Please retype every entry, keeping each one exactly as written.

——

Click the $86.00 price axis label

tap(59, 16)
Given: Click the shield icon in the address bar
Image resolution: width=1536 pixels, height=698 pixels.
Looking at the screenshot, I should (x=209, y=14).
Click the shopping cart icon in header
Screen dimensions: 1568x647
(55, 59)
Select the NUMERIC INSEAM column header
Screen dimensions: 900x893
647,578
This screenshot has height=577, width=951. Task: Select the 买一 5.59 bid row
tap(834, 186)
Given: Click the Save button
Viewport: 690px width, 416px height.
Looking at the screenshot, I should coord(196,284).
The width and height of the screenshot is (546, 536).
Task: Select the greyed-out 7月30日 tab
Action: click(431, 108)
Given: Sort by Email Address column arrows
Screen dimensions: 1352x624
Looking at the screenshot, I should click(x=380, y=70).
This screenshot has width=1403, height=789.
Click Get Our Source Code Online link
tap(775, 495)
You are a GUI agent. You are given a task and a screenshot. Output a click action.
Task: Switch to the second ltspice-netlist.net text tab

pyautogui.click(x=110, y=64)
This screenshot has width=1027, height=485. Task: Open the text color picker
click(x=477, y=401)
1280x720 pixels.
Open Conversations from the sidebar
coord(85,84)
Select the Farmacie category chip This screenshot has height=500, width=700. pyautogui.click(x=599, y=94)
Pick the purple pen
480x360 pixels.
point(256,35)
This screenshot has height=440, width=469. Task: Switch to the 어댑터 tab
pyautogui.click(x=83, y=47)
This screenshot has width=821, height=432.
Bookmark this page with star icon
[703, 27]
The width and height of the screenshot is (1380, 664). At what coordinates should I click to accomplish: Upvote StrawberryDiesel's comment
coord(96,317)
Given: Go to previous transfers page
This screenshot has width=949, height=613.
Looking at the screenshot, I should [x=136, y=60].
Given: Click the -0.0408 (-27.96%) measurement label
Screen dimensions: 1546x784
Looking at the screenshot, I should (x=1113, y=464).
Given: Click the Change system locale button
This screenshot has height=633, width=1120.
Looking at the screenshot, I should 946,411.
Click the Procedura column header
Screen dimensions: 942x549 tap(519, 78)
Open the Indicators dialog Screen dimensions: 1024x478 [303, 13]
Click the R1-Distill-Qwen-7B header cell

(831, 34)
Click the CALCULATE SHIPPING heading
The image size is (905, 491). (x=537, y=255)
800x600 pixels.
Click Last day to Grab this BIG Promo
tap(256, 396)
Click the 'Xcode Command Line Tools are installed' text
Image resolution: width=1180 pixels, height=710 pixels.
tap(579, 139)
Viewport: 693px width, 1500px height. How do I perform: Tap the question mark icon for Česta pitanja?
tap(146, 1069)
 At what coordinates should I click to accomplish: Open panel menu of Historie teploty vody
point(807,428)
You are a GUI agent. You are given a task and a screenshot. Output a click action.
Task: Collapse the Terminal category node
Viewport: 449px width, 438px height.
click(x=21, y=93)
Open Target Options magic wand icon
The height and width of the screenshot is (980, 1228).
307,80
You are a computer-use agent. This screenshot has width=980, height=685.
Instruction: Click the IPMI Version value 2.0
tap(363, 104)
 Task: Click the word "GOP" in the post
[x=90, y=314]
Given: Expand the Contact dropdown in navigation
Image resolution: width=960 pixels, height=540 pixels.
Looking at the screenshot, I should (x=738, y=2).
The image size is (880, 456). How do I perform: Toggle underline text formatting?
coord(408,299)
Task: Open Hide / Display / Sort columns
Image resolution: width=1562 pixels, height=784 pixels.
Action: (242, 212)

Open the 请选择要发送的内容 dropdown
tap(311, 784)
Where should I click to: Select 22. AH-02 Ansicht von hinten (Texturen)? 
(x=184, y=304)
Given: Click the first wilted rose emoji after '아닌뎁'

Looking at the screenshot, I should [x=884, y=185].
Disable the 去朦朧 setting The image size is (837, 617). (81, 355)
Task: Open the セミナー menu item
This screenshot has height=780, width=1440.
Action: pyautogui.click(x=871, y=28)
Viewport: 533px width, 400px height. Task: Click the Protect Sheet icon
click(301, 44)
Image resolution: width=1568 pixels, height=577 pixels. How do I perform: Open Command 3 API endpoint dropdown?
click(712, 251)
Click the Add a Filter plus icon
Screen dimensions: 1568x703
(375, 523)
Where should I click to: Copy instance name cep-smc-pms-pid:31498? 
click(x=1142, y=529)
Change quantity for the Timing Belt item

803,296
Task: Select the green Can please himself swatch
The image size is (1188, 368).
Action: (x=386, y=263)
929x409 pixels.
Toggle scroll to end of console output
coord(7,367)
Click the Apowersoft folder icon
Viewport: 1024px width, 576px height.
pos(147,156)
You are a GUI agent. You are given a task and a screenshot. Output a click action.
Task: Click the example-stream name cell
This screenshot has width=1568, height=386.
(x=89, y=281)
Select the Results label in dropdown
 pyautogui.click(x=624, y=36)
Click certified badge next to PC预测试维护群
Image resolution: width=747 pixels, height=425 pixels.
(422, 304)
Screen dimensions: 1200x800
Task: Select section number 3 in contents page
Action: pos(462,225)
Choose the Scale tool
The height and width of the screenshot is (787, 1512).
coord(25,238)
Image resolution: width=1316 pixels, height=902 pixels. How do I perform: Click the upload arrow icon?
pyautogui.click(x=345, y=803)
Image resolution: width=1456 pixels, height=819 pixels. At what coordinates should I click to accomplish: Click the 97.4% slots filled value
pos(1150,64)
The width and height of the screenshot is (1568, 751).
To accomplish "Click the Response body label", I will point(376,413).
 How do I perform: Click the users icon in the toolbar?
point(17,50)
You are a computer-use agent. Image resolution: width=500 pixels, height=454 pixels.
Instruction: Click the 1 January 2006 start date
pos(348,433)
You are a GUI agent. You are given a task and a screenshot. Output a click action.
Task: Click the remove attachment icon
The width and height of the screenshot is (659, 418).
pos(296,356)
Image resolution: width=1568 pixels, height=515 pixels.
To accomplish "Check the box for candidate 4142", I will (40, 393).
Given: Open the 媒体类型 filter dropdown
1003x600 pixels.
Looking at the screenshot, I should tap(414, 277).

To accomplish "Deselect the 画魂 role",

——

** SOLUTION FOR THIS PROBLEM **
Click the $86.00 price axis label

tap(59, 16)
Given: Click the shield icon in the address bar
Image resolution: width=1536 pixels, height=698 pixels.
Looking at the screenshot, I should (x=209, y=14).
Click the shopping cart icon in header
Screen dimensions: 1568x647
(55, 59)
Select the NUMERIC INSEAM column header
Screen dimensions: 900x893
647,578
This screenshot has height=577, width=951. Task: Select the 买一 5.59 bid row
tap(834, 186)
Given: Click the Save button
Viewport: 690px width, 416px height.
Looking at the screenshot, I should coord(196,284).
The width and height of the screenshot is (546, 536).
Task: Select the greyed-out 7月30日 tab
Action: click(431, 108)
Given: Sort by Email Address column arrows
Screen dimensions: 1352x624
Looking at the screenshot, I should click(x=380, y=70).
This screenshot has width=1403, height=789.
Click Get Our Source Code Online link
tap(775, 495)
You are a GUI agent. You are given a task and a screenshot. Output a click action.
Task: Switch to the second ltspice-netlist.net text tab

pyautogui.click(x=110, y=64)
This screenshot has width=1027, height=485. Task: Open the text color picker
click(x=477, y=401)
1280x720 pixels.
Open Conversations from the sidebar
coord(85,84)
Select the Farmacie category chip This screenshot has height=500, width=700. pyautogui.click(x=599, y=94)
Pick the purple pen
480x360 pixels.
point(256,35)
This screenshot has height=440, width=469. Task: Switch to the 어댑터 tab
pyautogui.click(x=83, y=47)
This screenshot has width=821, height=432.
Bookmark this page with star icon
[703, 27]
The width and height of the screenshot is (1380, 664). At what coordinates should I click to accomplish: Upvote StrawberryDiesel's comment
coord(96,317)
Given: Go to previous transfers page
This screenshot has width=949, height=613.
Looking at the screenshot, I should [x=136, y=60].
Given: Click the -0.0408 (-27.96%) measurement label
Screen dimensions: 1546x784
Looking at the screenshot, I should (x=1113, y=464).
Given: Click the Change system locale button
This screenshot has height=633, width=1120.
Looking at the screenshot, I should 946,411.
Click the Procedura column header
Screen dimensions: 942x549 tap(519, 78)
Open the Indicators dialog Screen dimensions: 1024x478 [303, 13]
Click the R1-Distill-Qwen-7B header cell

(831, 34)
Click the CALCULATE SHIPPING heading
The image size is (905, 491). (x=537, y=255)
800x600 pixels.
Click Last day to Grab this BIG Promo
tap(256, 396)
Click the 'Xcode Command Line Tools are installed' text
Image resolution: width=1180 pixels, height=710 pixels.
tap(579, 139)
Viewport: 693px width, 1500px height. How do I perform: Tap the question mark icon for Česta pitanja?
tap(146, 1069)
 At what coordinates should I click to accomplish: Open panel menu of Historie teploty vody
point(807,428)
You are a GUI agent. You are given a task and a screenshot. Output a click action.
Task: Collapse the Terminal category node
Viewport: 449px width, 438px height.
click(x=21, y=93)
Open Target Options magic wand icon
The height and width of the screenshot is (980, 1228).
307,80
You are a computer-use agent. This screenshot has width=980, height=685.
Instruction: Click the IPMI Version value 2.0
tap(363, 104)
 Task: Click the word "GOP" in the post
[x=90, y=314]
Given: Expand the Contact dropdown in navigation
Image resolution: width=960 pixels, height=540 pixels.
Looking at the screenshot, I should (x=738, y=2).
The image size is (880, 456). How do I perform: Toggle underline text formatting?
coord(408,299)
Task: Open Hide / Display / Sort columns
Image resolution: width=1562 pixels, height=784 pixels.
Action: (242, 212)

Open the 请选择要发送的内容 dropdown
tap(311, 784)
Where should I click to: Select 22. AH-02 Ansicht von hinten (Texturen)? 
(x=184, y=304)
Given: Click the first wilted rose emoji after '아닌뎁'

Looking at the screenshot, I should [x=884, y=185].
Disable the 去朦朧 setting The image size is (837, 617). (81, 355)
Task: Open the セミナー menu item
This screenshot has height=780, width=1440.
Action: pyautogui.click(x=871, y=28)
Viewport: 533px width, 400px height. Task: Click the Protect Sheet icon
click(301, 44)
Image resolution: width=1568 pixels, height=577 pixels. How do I perform: Open Command 3 API endpoint dropdown?
click(712, 251)
Click the Add a Filter plus icon
Screen dimensions: 1568x703
(375, 523)
Where should I click to: Copy instance name cep-smc-pms-pid:31498? 
click(x=1142, y=529)
Change quantity for the Timing Belt item

803,296
Task: Select the green Can please himself swatch
The image size is (1188, 368).
Action: (x=386, y=263)
929x409 pixels.
Toggle scroll to end of console output
coord(7,367)
Click the Apowersoft folder icon
Viewport: 1024px width, 576px height.
pos(147,156)
You are a GUI agent. You are given a task and a screenshot. Output a click action.
Task: Click the example-stream name cell
This screenshot has width=1568, height=386.
(x=89, y=281)
Select the Results label in dropdown
 pyautogui.click(x=624, y=36)
Click certified badge next to PC预测试维护群
Image resolution: width=747 pixels, height=425 pixels.
(422, 304)
Screen dimensions: 1200x800
Task: Select section number 3 in contents page
Action: pos(462,225)
Choose the Scale tool
The height and width of the screenshot is (787, 1512).
coord(25,238)
Image resolution: width=1316 pixels, height=902 pixels. How do I perform: Click the upload arrow icon?
pyautogui.click(x=345, y=803)
Image resolution: width=1456 pixels, height=819 pixels. At what coordinates should I click to accomplish: Click the 97.4% slots filled value
pos(1150,64)
The width and height of the screenshot is (1568, 751).
To accomplish "Click the Response body label", I will point(376,413).
 How do I perform: Click the users icon in the toolbar?
point(17,50)
You are a computer-use agent. Image resolution: width=500 pixels, height=454 pixels.
Instruction: Click the 1 January 2006 start date
pos(348,433)
You are a GUI agent. You are given a task and a screenshot. Output a click action.
Task: Click the remove attachment icon
The width and height of the screenshot is (659, 418).
pos(296,356)
Image resolution: width=1568 pixels, height=515 pixels.
To accomplish "Check the box for candidate 4142", I will (40, 393).
Given: Open the 媒体类型 filter dropdown
1003x600 pixels.
Looking at the screenshot, I should tap(414, 277).

To accomplish "Deselect the 画魂 role",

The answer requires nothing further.